* **Problem requirements**:
Write out every one of the records below verbatim, leaving the pictures out of your answer.

Screenshot pointing data:
++++++++++++++++++++

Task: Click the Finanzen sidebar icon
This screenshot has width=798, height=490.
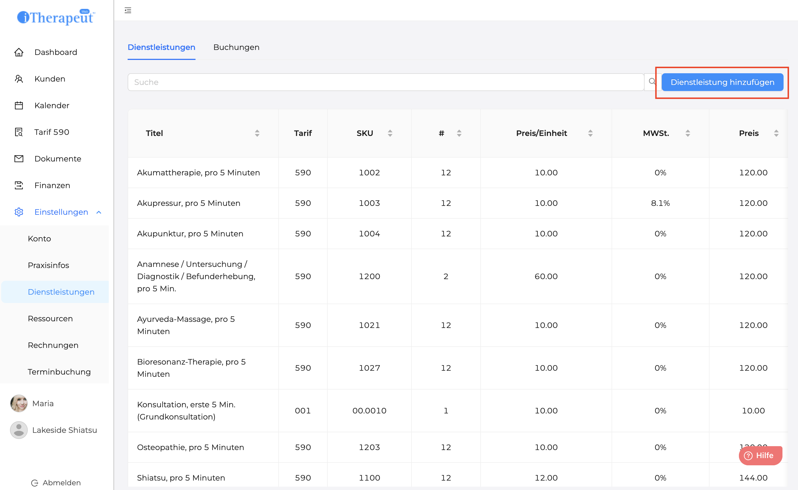Action: (19, 185)
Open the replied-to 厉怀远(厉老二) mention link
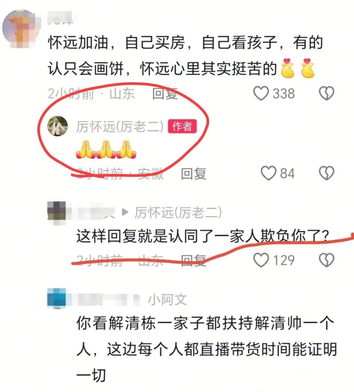 [178, 213]
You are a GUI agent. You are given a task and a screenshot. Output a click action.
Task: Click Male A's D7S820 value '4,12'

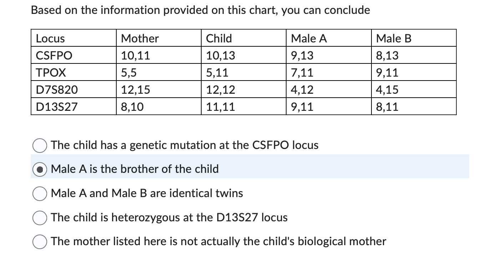pyautogui.click(x=302, y=89)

++++++++++++++++++++

* **Written answer**:
Task: Click the Finanzen sidebar icon
This screenshot has width=798, height=490.
Action: (19, 185)
Open the replied-to 厉怀远(厉老二) mention link
 [178, 213]
You are a GUI agent. You are given a task and a screenshot. Output a click action.
Task: Click Male A's D7S820 value '4,12'

pyautogui.click(x=302, y=89)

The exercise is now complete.